# Walk Way Over The Hudson River RR Bridge



## Nicholas Savatgy (Dec 17, 2008)

Ok i thought id post some info about this great RR bridge for you guys that are interested and the Grand openning info for this weekend  www.walkway.org This is a great thing they did with this bridge, it burnt up in i beleive 1976 and hasnt been used since. At one time it was the longest RR bridge in the world to go over water, a mile and a quarter long.
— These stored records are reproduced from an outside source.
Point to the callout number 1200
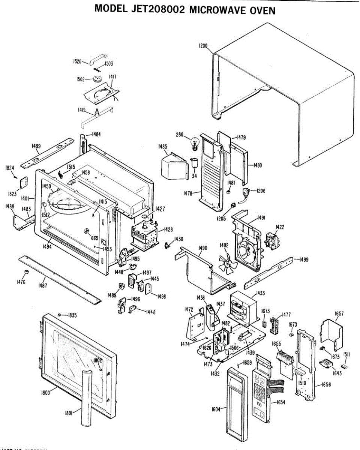click(x=203, y=46)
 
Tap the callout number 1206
click(x=261, y=190)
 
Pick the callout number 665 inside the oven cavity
click(x=94, y=238)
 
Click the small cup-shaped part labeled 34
click(x=195, y=163)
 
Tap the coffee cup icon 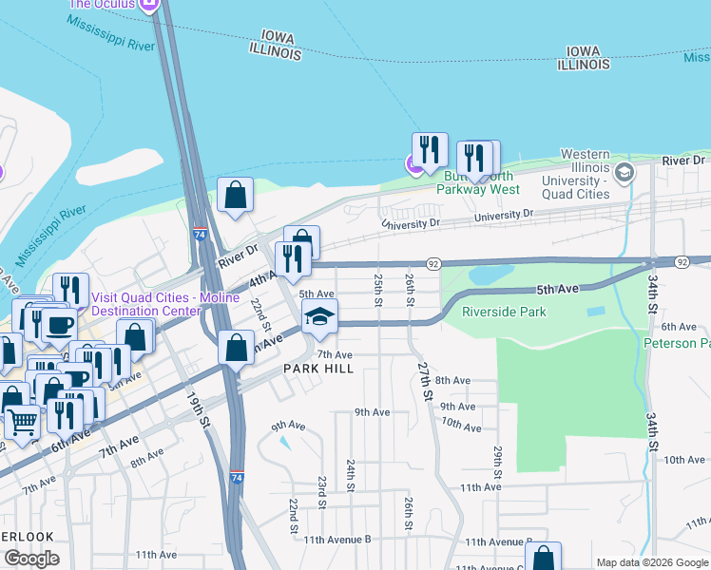[59, 325]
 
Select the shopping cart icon [23, 420]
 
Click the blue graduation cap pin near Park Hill [320, 317]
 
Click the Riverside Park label [504, 312]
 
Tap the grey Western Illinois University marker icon [625, 172]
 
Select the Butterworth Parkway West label [477, 182]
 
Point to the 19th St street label [198, 409]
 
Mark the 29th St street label [497, 458]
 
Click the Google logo [30, 559]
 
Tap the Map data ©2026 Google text [652, 562]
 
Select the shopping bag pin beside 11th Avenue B [543, 559]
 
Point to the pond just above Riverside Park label [487, 275]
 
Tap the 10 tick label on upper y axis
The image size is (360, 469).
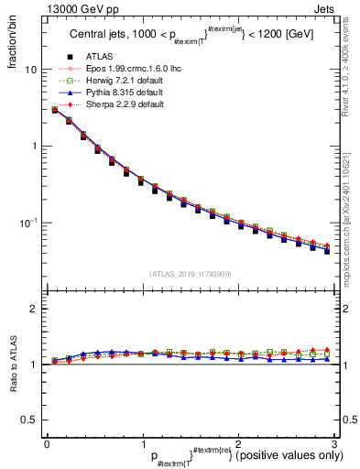click(30, 71)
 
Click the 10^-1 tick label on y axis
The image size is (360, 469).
click(27, 223)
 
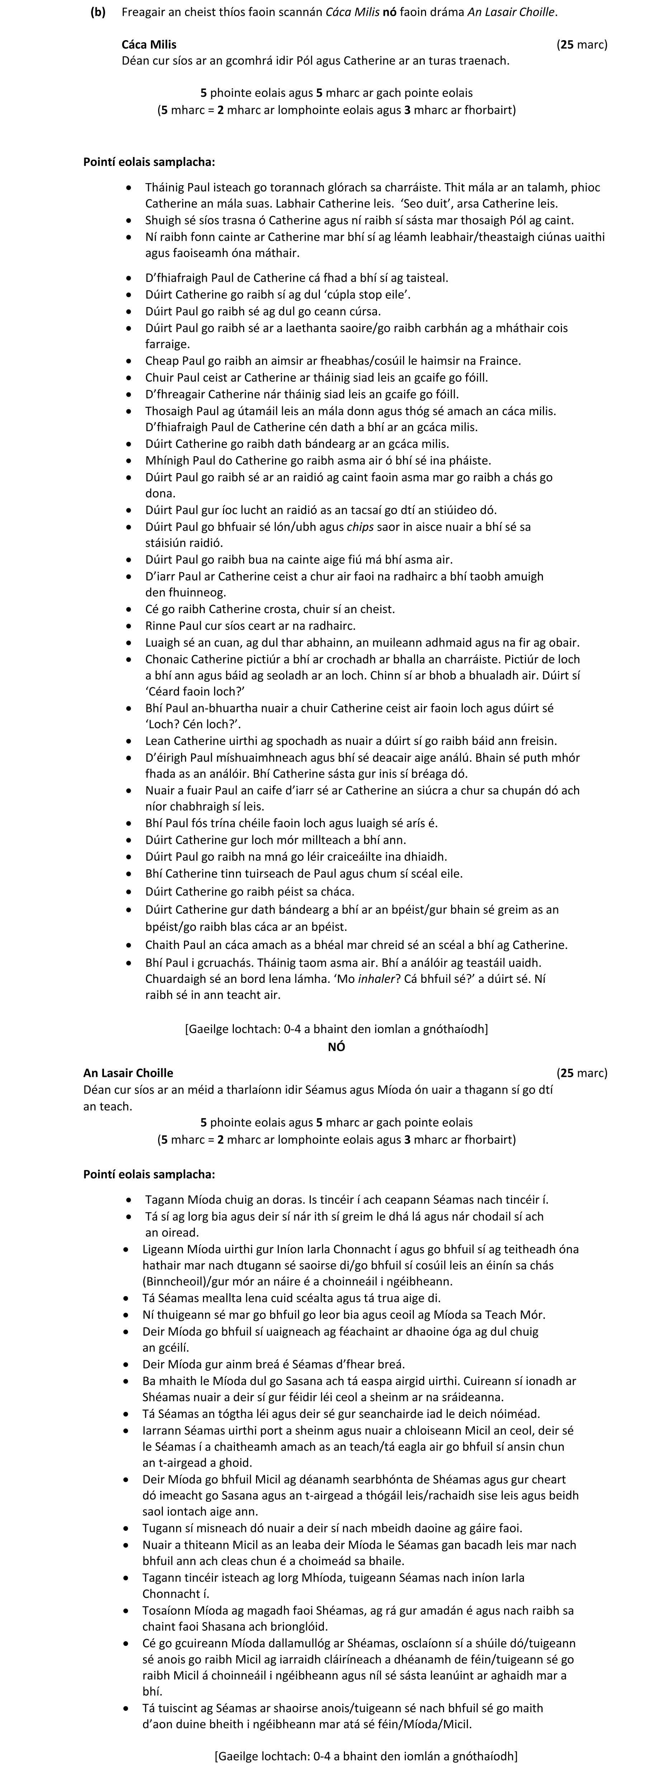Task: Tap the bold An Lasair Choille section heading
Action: tap(128, 1073)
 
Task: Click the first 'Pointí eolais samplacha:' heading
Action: tap(148, 162)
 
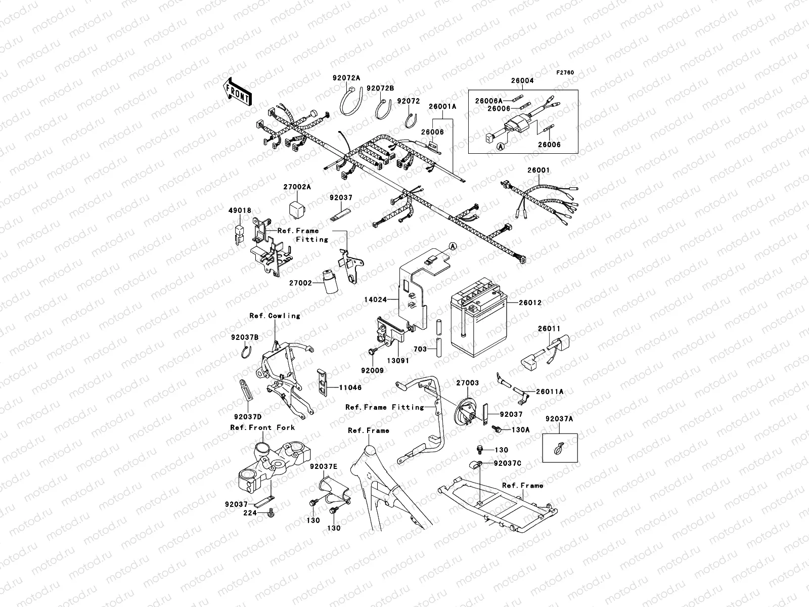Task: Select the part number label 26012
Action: [x=529, y=303]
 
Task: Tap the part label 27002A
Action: [x=297, y=187]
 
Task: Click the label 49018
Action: [x=239, y=210]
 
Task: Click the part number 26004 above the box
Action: [x=522, y=80]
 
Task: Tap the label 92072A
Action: [x=346, y=78]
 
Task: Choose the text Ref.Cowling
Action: [x=275, y=316]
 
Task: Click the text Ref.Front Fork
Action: [x=262, y=427]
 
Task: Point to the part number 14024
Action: [x=375, y=299]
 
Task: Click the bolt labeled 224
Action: [x=271, y=513]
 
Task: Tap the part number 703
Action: [x=420, y=349]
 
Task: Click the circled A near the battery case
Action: [x=453, y=246]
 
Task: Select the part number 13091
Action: [x=398, y=361]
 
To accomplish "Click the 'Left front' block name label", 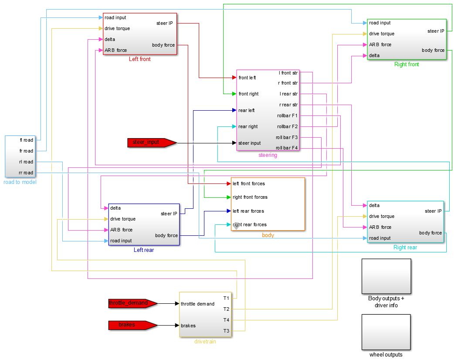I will click(x=139, y=59).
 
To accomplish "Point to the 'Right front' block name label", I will click(x=407, y=65).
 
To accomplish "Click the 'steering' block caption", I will click(x=268, y=155).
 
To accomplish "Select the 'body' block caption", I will click(x=268, y=235).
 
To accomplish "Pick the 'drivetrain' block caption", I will click(x=205, y=342).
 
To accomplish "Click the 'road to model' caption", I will click(x=20, y=182).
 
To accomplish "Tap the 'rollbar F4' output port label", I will click(x=287, y=148).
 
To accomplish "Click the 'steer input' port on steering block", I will click(x=250, y=143).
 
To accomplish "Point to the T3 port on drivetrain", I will click(x=226, y=331).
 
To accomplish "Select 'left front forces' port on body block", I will click(x=249, y=183).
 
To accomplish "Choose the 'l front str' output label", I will click(x=288, y=72).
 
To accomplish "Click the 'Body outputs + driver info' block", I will click(x=386, y=276).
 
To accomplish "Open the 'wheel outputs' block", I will click(x=386, y=332).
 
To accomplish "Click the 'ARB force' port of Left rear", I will click(x=121, y=230).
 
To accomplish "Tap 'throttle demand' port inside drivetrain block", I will click(x=197, y=304).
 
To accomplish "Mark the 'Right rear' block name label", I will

Now they decked it with concrete and are going to use it as part of the rail trail system going from one side of the river to the other.
 We had a chance to walk it today before the grand opening and all i can tell you is it was an impressive walk,very high, very long and with great veiws of the hudson valley in upstate NY. If you get a chance come out and walk or bike this bridge, its imppressive, We will be set up on the other side with a display. also check the link and click on History some very cool facts..
Nick


----------



## Nicholas Savatgy (Dec 17, 2008)

Last nights shot of the Bridge


----------



## John J (Dec 29, 2007)

So Now it's a pedestrain bridge?


----------



## Nicholas Savatgy (Dec 17, 2008)

Posted By John J on 04 Oct 2009 07:38 AM 
So Now it's a pedestrain bridge? 


Yup click on blue link i posted..


----------